There has to be a place for the contributions of staff who do not fit into the mainstream, who are prepared to challenge conventional wisdom. These are characteristics of all universities of international stature, as they bring fresh ideas and competing perspectives to the debating table.
It is imperative that university staff serve as role models for students in their scholarship, their thinking and their ethical behaviour.
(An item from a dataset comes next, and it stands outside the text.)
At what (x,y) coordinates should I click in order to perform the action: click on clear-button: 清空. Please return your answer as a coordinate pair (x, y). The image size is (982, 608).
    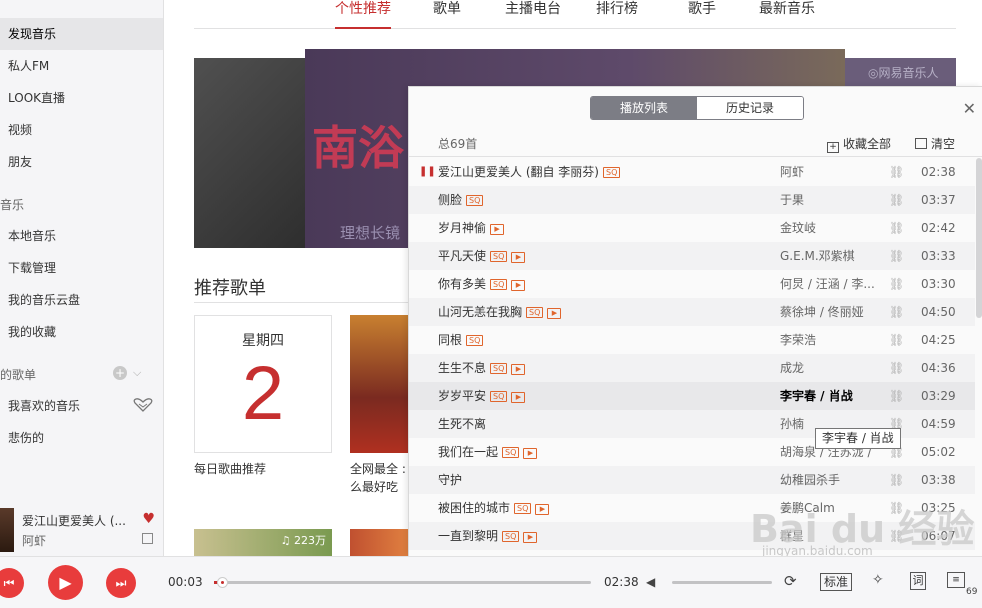
    Looking at the image, I should click on (935, 144).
This should also apply to the university’s leadership, who I would expect to be responsible for the university’s own policy documents. I hope these are not being written by external consultants, since students are reprimanded for buying essays from essay mills.
There is a tendency throughout society to silence voices not speaking in accordance with a single set of ideas acceptable to the governing powers. Unfortunately, universities are not immune to these pressures, if they expect staff to acquiesce to the dominant messages of the leadership.
All such approaches should be shunned if intellectual independence and the ability to hold competing ideas in tension are held in high esteem.
This call to intellectual freedom and diversity sits uneasily alongside a commitment to business practices and the prioritisation of economic goals. Indeed, it may seem like a hark back to a previous era in which university dons thought great thoughts regardless of economic realities.
I am not arguing for that.
But there is a half-way house whereby, within a context of fiscal responsibility, individuals are respected for their contribution to the university and are provided with incentives to perform optimally in an atmosphere of trust and respect.
They must be seen as responsible contributors to the university and its ethos, able to provide input into its priorities and listened to as integral members of a living community of scholars and educators. There is no room for any us-them dichotomy, or division between managers and managed.
The university will flourish when all are equally welcomed as contributors to a living and flourishing community.
For a university to prosper it is crucial that it upholds and respects the expertise that its academic staff bring to it, even when the outcomes of this scholarship challenge the dominant thought forms of the day and possibly of the leadership.
This can be messy for all concerned and yet it is no different from the scientist whose research turns conventional wisdom upside down.
Think of those who dispensed with the geocentric universe or flat earth, or the theory that cholera is caused by bad air rather than by germs.
Or closer to the present day that ulcers are caused by stress rather than by bacteria, work carried out in 2005 at the University of Western Australia.
It is no coincidence that my discipline of human anatomy is often regarded as a leftover from the 19th century or even earlier.
However, I have found it to be exciting as it has been repeatedly renewed with the employment of new techniques and educational approaches, undergirded by research as cutting-edge as any in the biomedical sciences.
Well-established disciplines can be dramatically changed while remaining true to their past.
So it is with universities.
— Gareth Jones is an emeritus professor of anatomy at the University of Otago.